Further, your suggestion doesn't return the expected output beyond 5:

ID	Sgn	IIf
0	0	0
1	0	0
2	3	3
3	3	3
4	3	3
5	7	6
6	7	6
7	7	6
8	7	9
9	10	9
10	10	9
11	10	12
12	13	12
13	13	12
14	13	15

/gustav

>>> marcus at tsstech.com 01-05-2006 19:24 >>>
I don't know if this is any better...

ID + iif((ID mod 3) <= 1,0,3) - (ID mod 3)

Scott Marcus
Computer Programmer
TSS Technologies Inc.

-----Original Message-----
From: accessd-bounces at databaseadvisors.com 
[mailto:accessd-bounces at databaseadvisors.com] On Behalf Of Gustav Brock
Sent: Monday, May 01, 2006 12:54 PM
To: accessd at databaseadvisors.com 
Subject: [AccessD] Rounding in SQL Server ODBC

Hi all

The SQL Server ODBC driver sometimes does some funny rounding when
handling doubles:

ID	RoundedID
0	0
1	0
2	3
3	3
4	3
5	7
6	7
7	7
8	7
9	10
10	10
11	10
12	13
13	13
14	13
15	17
16	17
17	17
18	17
19	20
...
990	990
991	990
992	993
993	993
994	993
995	997
996	997
997	997
998	997
999	0

These are the last decimal part of Doubles.

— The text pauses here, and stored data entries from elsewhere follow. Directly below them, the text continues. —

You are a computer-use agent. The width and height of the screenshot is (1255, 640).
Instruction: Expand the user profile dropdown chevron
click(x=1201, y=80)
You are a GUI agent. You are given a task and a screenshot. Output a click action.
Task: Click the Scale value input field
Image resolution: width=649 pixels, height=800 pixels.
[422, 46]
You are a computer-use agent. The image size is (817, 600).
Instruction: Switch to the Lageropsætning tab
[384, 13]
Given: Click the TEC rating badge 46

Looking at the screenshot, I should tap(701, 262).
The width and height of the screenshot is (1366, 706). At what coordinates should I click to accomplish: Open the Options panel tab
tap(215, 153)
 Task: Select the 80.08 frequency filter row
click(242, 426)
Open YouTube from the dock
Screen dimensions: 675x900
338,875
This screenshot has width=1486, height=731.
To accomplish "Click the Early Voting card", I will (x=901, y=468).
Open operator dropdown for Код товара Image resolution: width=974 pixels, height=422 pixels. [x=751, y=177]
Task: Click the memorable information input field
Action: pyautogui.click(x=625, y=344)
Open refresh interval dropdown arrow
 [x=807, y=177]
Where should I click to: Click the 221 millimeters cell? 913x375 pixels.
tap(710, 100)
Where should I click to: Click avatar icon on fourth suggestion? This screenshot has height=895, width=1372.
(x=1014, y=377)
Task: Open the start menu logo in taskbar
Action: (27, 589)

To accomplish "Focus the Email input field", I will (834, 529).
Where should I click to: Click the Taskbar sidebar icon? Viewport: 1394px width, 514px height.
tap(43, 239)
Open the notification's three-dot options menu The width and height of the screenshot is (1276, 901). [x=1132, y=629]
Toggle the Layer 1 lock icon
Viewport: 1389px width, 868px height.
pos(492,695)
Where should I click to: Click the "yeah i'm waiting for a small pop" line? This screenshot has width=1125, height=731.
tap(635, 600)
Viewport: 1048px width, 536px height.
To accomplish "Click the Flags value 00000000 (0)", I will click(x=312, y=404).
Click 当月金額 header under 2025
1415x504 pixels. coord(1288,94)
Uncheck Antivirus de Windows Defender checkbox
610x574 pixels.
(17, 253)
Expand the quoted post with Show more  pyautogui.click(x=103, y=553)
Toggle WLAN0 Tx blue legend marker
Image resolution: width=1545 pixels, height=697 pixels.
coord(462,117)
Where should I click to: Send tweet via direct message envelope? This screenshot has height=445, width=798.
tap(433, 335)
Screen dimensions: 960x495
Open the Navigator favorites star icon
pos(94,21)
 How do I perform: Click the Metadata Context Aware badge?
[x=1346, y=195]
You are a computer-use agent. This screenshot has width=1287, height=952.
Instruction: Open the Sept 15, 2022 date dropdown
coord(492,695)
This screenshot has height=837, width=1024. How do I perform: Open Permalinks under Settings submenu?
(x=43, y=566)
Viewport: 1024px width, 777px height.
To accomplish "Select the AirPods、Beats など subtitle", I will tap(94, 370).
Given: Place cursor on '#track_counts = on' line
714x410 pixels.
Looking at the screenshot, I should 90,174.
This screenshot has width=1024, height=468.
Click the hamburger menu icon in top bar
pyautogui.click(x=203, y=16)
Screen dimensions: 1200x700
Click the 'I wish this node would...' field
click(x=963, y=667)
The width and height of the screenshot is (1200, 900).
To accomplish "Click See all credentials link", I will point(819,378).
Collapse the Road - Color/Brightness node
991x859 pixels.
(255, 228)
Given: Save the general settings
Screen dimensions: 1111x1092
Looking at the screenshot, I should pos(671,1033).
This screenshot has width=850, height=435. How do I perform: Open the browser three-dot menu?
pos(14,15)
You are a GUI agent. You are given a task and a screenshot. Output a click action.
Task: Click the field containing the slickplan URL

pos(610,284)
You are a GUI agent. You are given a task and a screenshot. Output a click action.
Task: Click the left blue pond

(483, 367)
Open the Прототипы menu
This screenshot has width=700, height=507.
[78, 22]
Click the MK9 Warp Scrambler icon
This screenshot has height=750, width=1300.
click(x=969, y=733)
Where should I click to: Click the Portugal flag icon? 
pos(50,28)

As you can see, they are
rounded by 3, sort of.
I need to simulate this rounding in Access SQL and came up with this
solution using Sgn() and integer division:

.. (([ID]\10)*10
  +Sgn(([ID] Mod 10)\2)*3
  +Sgn(([ID] Mod 10)\5)*4
  +Sgn(([ID] Mod 10)\9)*3) 
  Mod 1000 AS RoundedID

The value must not exceed 1000, that's what the "Mod 1000" does.
This works exactly as I wish but it looks clumsy. 
Would anyone have a simpler method? The tricky part is, that 7 is
present four times per ten elements while 0 and 3 each only count for
three; this breaks a sequence of integer dividing by 3.